Conte para as pessoas

Paula, você está louca? Se foi isso que você pensou mentalmente, saiba que não estou louca não. Pelo contrário. Não ter contado para as pessoas é um dos meus maiores arrependimentos na vida. Passei anos e anos escondendo minha surdez até de mim mesma, sofrendo sozinha, chorando e me sentindo um lixo, e não precisava ter sido assim.

Primeiro, as pessoas ao nosso redor não são sensitivas! Se você não contar, como é que elas vão adivinhar como você gostaria de ser tratado ou qual a melhor forma de se comunicar com você? Impossível, né? Eu diria, inclusive, que é sacanagem esconder essa informação dos outros e ainda por cima julgá-los pelo modo que nos tratam quando não agem como nós gostaríamos.

Segundo, sair do armário da surdez o mais rápido possível é a melhor dica que um surdo mais velho pode dar para um surdo jovem (me senti uma tia agora, rsrsrs). Viver com medo que as pessoas descubram esse segredo – que de secreto não tem nada, porque as pessoas percebem em cinco segundos que ouvimos mal – é muito cansativo. Você vai viver estressado e enlouquecer sua família se fizer isso. Relaxe! Conte para os seus amigos, para os professores, para o namorado(a) e para quem mais achar que deve. Mas não lide com a surdez como se ela fosse algo a ser escondido! É uma perda de tempo sem tamanho fazer isso…

Use seus aparelhos auditivos

Meu Deus, ela quer que eu conte e use aparelhos! Só pode ser doida mesmo! Ahaaa…Embora a maioria das pessoas faça drama com a surdez, ela não vai embora (a não ser nos casos em que uma cirurgia resolve). Sabe encosto? Pois é, esse é o nosso.

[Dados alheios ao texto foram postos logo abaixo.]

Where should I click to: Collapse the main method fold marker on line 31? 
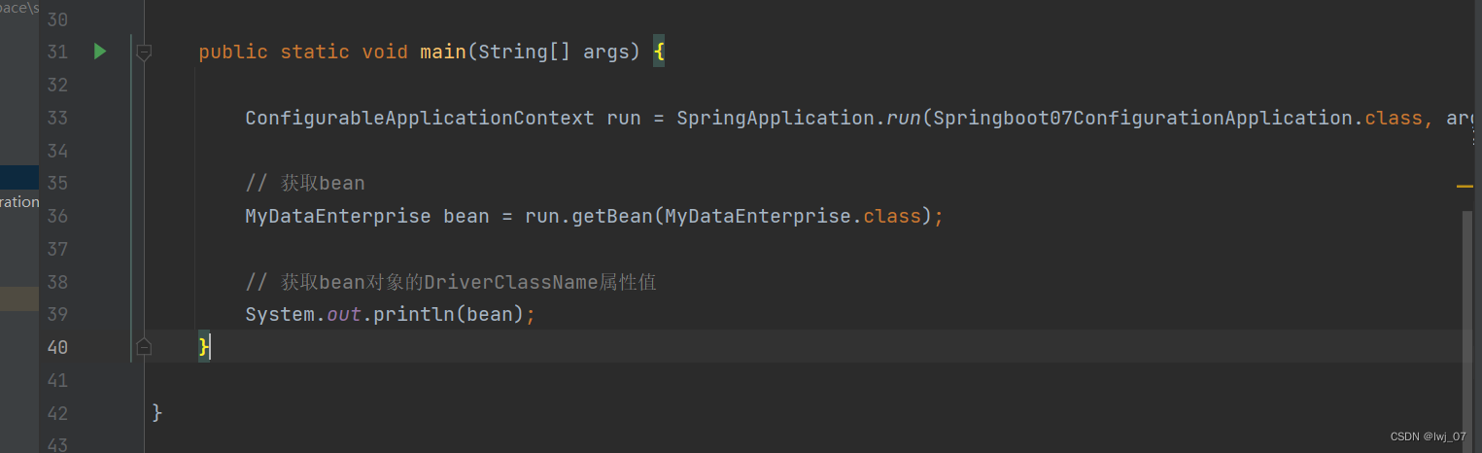[144, 52]
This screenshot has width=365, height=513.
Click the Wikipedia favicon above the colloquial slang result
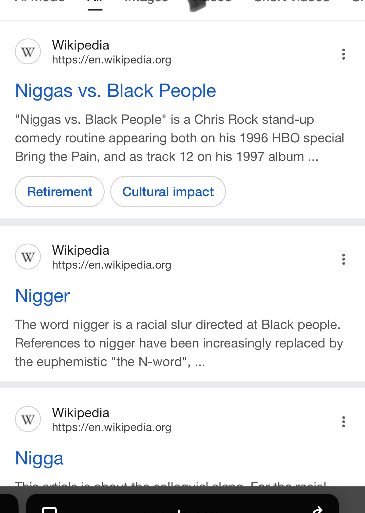(28, 419)
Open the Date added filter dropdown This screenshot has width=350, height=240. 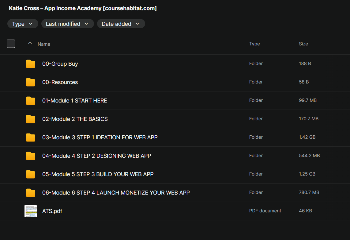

Você tem duas opções: usar ou não usar seus aparelhos auditivos. Mais uma vez, vou apelar para minha idade avançada. Na minha época, lá nos anos 90 (socorro!! #velhice), pelo preço que você paga hoje num par de aparelhos que só falta fazer massagem e te permite até ouvir música sem fio cancelando os outros sons ao redor, eu só conseguia comprar um AASI que amplificava todos os sons juntos e me enlouquecia. A tecnologia disponível hoje é absolutamente maravilhosa, e ter acesso a ela é uma bênção que você só seria capaz de entender se fosse adolescente nos anos 90!

Falo “use seus aparelhos” por dois motivos. O primeiro, super óbvio, é porque você precisa deles para ouvir melhor. Isso é autoexplicativo!

O segundo é por causa da mensagem que usar seus aparelhos auditivos passa para as pessoas. Você quer que olhem para você e pensem “Nossa, que pessoa fraca, tem vergonha de usar aparelho auditivo!”, “Nossa, como alguém pode fugir dos próprios problemas assim?”, “Nossa, olha ali o rei (rainha) do coitadismo, credo!“. Ou você prefere que as pessoas lhe vejam enfrentando a deficiência auditiva de cabeça erguida e pensem “Admiro demais o(a) fulano(a), convive numa boa com a surdez e ainda nos dá uma lição de vida todos os dias!

Lute por acessibilidade

Quando você descobre que tem deficiência auditiva e que precisa de AASI’s (aparelhos), é como se um novo mundo se abrisse à sua frente. E um dos maiores choques é que você vai perceber que a maioria das pessoas não manja nada sobre esse assunto. Sério! Pode anotar aí que muiiiita gente vai automaticamente achar que agora você se comunica através de sinais (!!!) e que acessibilidade para você é a presença de um intérprete de Libras…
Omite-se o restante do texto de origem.